Thursday, October 16, 2008

The promise of purchasing software

The promise of purchasing software

New software can provide procurement managers with more information about their operations but can’t overcome flawed processes.

November 2003

There’s no secret to good purchasing: find out what you are buying, centralize procurement, and reduce the number of suppliers and of the different items you buy. Why then are so many companies unhappy with their efforts to improve the process?

According to many purchasing managers, the problem is that they don’t have the information they need to make appropriate changes. Thanks to enterprise-resource-planning (ERP) software, financial managers can track flows of money from one end of a company to the other. By contrast, purchasing executives historically haven’t been able to see who is buying what from whom. In recent years, however, a number of software vendors have begun to offer products that help get at the hard-to-reach corners of purchasing.

To study these issues, we not only examined the vendors and their software but also spoke to users.1 While few if any new technologies can ever provide a quick fix, this type of software, when paired with the right business changes, does help companies to understand their total purchasing outlays and to save money.

Two areas of purchasing have proved particularly resistant to improvement: spending analysis (getting a handle on everything a company purchases) and demand management (questioning and controlling whether the company needs these things anyway). Managers at fully 95 percent of the companies where we conducted interviews pinpointed tasks within these two areas as high on the list of things with which they sorely need assistance (Exhibit 1).
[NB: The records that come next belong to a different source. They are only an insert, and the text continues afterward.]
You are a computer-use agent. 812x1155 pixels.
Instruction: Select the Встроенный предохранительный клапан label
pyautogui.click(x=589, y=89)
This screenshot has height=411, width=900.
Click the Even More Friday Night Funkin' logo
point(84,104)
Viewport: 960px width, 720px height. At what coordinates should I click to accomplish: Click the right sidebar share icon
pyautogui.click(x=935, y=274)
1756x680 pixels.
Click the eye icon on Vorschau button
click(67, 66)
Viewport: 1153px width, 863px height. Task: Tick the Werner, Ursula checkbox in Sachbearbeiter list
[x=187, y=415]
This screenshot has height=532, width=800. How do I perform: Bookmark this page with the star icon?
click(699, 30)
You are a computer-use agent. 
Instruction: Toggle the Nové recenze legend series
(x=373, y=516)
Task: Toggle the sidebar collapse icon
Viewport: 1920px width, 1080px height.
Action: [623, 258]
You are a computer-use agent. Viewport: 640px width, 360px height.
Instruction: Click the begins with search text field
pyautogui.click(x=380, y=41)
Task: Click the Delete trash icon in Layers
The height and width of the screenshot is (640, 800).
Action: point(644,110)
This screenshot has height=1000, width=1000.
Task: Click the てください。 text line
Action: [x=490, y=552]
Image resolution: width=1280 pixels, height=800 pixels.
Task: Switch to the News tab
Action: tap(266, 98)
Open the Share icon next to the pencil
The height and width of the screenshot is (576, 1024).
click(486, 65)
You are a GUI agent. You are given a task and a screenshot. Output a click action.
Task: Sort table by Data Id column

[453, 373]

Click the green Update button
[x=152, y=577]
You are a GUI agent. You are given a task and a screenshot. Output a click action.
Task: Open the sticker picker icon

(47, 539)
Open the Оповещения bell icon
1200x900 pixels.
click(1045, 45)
Chart: Stubborn problems in purchasing

At present, many companies don’t have a clear process to manage demand even for frequent purchases, such as personal computers; one department might get them from an IT vendor while another buys them off-the-shelf at Wal-Mart. Despite the fact that a company-wide program could bring volume and service advantages, managers are free to approve these purchases as long as the costs don’t broach departmental budgets.

Although the new purchasing tools vary in complexity, they have in common the ability to bring information together to provide the whole purchasing picture. Companies running ERP software have come close to this goal, but ERP is tailored to financial accounting and control, not to purchasing. General ledgers track spending by cost center; invoicing systems track how much each vendor was paid. To provide the whole picture on spending, purchasing-management software must consolidate general-ledger and invoicing systems.

McKinsey research suggests that the new tools show promise for both demand management and spending analysis (Exhibit 2), though neither can be fully automated in most instances. The linkage of general-ledger and invoicing systems to analyze purchasing data, for example, is most valuable when combined with efforts to clean up a company’s (often sloppily maintained) databases on vendors. The new crop of analytical tools can automate such efforts enough to make the databases more valuable, but to complete the job human eyes must still correct the computer output.

Chart: A helping hand

Likewise, though demand-management tools can automate processes and policies already in place (guiding requests for new PCs to preferred vendors, for example), they can’t devise new ones. Purchasing managers must still do that, basing their judgments on a holistic view of procurement—a view the new software might help them develop. For instance, they need to assign ownership of spending on any particular product to the group that knows the most about it and to help that group share the responsibility with all other parties using it. Managers should link savings targets in each category of expenditure to departmental budgets, track the savings, and tie the bottom line to individual performance evaluations. All of these practices, our respondents say, ensure that companies can sustain the savings made in purchasing.

Combining the new software with sound principles can help get companies closer to the promised land of purchasing, particularly when they use tightly integrated tools. An electronics company we studied defined the components of its spending, identified the data sources required to track products through their life cycle, automated its invoices, and defined a simple data model to link general-ledger and invoice data. The company improved its compliance with demand-management policies to above 90 percent, from just above 70 percent. Yet using the new tools without changing business practices can have the opposite effect. A medical-device company, for instance, deployed the software to automate its purchasing approvals before it developed a complete view of total spending. The result, as the company’s chief financial officer told us, was that "We used to take two weeks to buy a lot of the wrong material, and now we still buy a lot of the wrong material but do it in a day."

Finally, our research found, for a company that bases its purchasing on good principles, the more procurement it manages to push through its automated tools, the more it saves—not a counterintuitive finding but a rewarding one. Our sample companies, on average, crossed a threshold when they used the software for around 13 percent of their expenditures, at which point its value became apparent. Moreover, we found that tightly integrated spending-analysis and demand-management software tools—obtained either through applications suites or through a company’s own integration efforts—provided superior results by ensuring accurate and complete flows of information between applications.

About the Authors

Kishore Kanakamedala is a consultant and Glenn Ramsdell and Paul Roche are principals in McKinsey’s Silicon Valley office.

Notes

1Our research included interviews with purchasing, finance, IT, and business-unit managers at more than 40 companies as well as an analysis of their quantitative purchasing data. We also drew on our experience helping clients with purchasing and IT issues.